Converting a React component from JavaScript/ES6 to TypeScript

A basic example of how to use TypeScript & React together just as easily as with normal ES6

June 4, 2017

I was reading some programming talk online about the discussions around TypeScript vs JavaScript. The subject of strongly typed vs. weakly typed languages is always a lightning rod for passionate discussion and this thread was no different.

One post that was fairly popular noted that because they were using React they couldn't use TypeScript. That at best they could use Facebook's Flow, another typed variant. However this isn't true; I have been using TypeScript for several months now in most of my React projects, especially the new dashboards I am building at work. Other posters also pointed this out, but I thought I'd write up an example of how to convert a fairly typical React component into its TypeScript counterpart

So we start with our React component in its ES6 variant. A simple form with some input field bound to the component state:

import React, { Component } from 'react';
import PropTypes from 'prop-types';

class Form extends Component {
  constructor(props) {
    super(props);
    this.state = {
      value: '',
    };
    this.handleChange = this.handleChange.bind(this);
    this.handleSubmit = this.handleSubmit.bind(this);
  }

  handleChange(event) {
    event.preventDefault();
    this.setState({ value: event.target.value });
  }
  
  handleSubmit(event) {
    event.preventDefault();
    this.props.fireFormAction(this.state.value);
  }

  render() {
    return (
      <form onSubmit={this.handleSubmit}>
        <h3>{this.props.label}</h3>
        <input value={this.state.value} onChange={this.handleChange} />
      </form>
    );
  }
}

Form.propTypes = {
  label: PropTypes.string.isRequired,
  fireFormAction: PropTypes.func.isRequired,
};

export default Form;

Now for the TypeScript variant:

import React, { Component } from 'react';
import PropTypes from 'prop-types';

interface IProps { label: string; fireFormAction: (value: string) => void };
interface IState { value: string; }

class Form extends Component<IProps, IState> {
  constructor(props: IProps) {
    super(props);
    this.state = {
      value: '',
    };
  }

  private handleChange = (event: React.FormEvent<HTMLInputElement>): void => {
    event.preventDefault();
    this.setState({ value: event.target.value });
  }
  
  private handleSubmit = (event: React.FormEvent<HTMLFormElement>): void => {
    event.preventDefault();
    this.props.fireFormAction(this.state.value);
  }

  public render(): JSX.Element {
    return (
      <form onSubmit={this.handleSubmit}>
        <h3>{this.props.label}</h3>
        <input value={this.state.value} onChange={this.handleChange} />
      </form>
    );
  }
}

export default Form;

You'll notice that the main changes are in the function declarations and how the properties are defined. In TypeScript we define "interfaces" to set the shape of an object. So the shape of our props is a label and the fireFormAction. We define a second interface to define the value on the state object.
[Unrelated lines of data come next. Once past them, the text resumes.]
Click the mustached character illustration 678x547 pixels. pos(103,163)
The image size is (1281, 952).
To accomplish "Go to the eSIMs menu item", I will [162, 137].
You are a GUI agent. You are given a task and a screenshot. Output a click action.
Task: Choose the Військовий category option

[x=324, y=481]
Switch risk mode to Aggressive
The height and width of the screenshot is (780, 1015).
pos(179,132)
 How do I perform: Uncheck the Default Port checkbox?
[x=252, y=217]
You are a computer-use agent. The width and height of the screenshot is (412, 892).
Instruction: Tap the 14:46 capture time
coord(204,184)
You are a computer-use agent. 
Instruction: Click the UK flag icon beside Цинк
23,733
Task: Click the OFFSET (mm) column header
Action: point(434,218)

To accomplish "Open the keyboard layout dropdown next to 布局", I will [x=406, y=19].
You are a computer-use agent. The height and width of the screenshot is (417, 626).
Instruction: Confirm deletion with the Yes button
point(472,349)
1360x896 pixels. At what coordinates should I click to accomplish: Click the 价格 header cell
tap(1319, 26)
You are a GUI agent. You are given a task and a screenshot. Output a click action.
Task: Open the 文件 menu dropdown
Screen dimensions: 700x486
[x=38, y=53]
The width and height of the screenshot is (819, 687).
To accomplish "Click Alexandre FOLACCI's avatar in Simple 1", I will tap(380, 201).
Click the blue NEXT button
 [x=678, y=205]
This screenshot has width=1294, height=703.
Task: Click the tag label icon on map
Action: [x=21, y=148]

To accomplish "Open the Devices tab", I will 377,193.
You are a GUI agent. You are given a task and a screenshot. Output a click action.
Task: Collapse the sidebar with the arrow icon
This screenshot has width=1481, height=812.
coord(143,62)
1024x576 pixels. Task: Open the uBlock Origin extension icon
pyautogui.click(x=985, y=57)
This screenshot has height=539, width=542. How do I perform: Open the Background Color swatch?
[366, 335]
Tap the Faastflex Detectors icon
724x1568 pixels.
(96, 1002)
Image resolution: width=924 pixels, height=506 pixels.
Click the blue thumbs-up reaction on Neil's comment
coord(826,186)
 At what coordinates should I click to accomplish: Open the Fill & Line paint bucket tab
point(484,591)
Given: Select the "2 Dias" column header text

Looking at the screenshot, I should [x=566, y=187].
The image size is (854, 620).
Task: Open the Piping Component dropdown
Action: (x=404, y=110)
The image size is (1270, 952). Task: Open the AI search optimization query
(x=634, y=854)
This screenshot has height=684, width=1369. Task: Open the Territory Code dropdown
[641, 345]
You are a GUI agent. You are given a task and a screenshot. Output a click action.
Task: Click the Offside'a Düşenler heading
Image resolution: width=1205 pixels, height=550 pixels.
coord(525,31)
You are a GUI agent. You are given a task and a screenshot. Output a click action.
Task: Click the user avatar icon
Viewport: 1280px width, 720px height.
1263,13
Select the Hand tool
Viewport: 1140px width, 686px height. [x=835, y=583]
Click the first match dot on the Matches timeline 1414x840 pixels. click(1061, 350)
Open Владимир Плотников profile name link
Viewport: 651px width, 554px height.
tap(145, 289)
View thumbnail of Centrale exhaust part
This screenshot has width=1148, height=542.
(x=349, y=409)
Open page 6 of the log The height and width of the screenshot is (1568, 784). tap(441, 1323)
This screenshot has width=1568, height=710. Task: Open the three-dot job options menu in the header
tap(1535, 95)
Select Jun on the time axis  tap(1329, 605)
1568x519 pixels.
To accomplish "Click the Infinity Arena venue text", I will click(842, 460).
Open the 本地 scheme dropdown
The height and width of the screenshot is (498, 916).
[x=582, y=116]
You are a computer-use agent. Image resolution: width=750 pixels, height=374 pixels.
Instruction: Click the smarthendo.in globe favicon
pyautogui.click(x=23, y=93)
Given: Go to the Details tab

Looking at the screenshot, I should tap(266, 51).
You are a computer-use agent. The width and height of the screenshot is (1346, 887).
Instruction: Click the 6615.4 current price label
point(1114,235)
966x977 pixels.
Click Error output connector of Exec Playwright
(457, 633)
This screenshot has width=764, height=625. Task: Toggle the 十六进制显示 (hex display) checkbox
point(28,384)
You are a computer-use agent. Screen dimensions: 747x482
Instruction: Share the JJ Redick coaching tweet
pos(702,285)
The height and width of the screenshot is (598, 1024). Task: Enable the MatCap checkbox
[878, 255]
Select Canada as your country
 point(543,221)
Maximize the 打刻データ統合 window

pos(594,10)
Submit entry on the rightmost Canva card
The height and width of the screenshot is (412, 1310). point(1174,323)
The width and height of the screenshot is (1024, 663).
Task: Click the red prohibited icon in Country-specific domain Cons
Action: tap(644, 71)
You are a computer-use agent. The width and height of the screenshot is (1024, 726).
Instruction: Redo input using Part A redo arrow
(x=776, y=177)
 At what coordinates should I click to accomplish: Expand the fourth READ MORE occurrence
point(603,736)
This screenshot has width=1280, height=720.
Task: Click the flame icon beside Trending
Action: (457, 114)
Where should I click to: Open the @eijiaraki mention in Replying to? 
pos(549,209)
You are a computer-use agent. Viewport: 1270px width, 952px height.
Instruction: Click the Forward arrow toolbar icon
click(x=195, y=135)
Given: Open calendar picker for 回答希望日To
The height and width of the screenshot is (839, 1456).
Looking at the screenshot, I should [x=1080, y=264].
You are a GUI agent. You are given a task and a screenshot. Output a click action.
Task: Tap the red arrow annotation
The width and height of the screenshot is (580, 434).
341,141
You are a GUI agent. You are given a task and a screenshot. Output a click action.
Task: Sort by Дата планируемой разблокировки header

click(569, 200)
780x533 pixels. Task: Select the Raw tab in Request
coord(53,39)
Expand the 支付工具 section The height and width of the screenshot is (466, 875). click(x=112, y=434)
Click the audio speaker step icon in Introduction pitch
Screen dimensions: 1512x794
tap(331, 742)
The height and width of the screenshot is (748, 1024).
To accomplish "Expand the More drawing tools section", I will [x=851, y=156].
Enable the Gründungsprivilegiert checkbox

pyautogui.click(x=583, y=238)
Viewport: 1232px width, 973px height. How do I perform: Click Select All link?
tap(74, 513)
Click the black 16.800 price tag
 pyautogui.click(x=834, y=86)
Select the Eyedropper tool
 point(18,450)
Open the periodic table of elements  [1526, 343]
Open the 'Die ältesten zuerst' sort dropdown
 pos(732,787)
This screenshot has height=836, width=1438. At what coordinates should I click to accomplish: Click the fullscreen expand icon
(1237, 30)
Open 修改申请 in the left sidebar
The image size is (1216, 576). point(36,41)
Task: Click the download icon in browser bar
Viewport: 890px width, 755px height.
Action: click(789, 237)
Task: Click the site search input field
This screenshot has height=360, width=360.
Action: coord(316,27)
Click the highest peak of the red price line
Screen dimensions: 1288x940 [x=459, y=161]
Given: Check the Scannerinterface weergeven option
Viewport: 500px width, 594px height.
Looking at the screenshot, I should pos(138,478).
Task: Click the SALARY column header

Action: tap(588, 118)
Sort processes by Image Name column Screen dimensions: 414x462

The function declarations are specifically setting types on the input and output variables. This lets us use autocomplete features available in most IDEs to quickly search through a variable for all of its properties and methods. We even define the JSX.Element on the render method to make sure we are always returning JSX from it.

So nothing groundbreaking here, and I think this is a pretty trivial example that doesn't quite do TypeScript justice, but its a decent enough starting point to demonstrate that the difference between the two is really not too severe.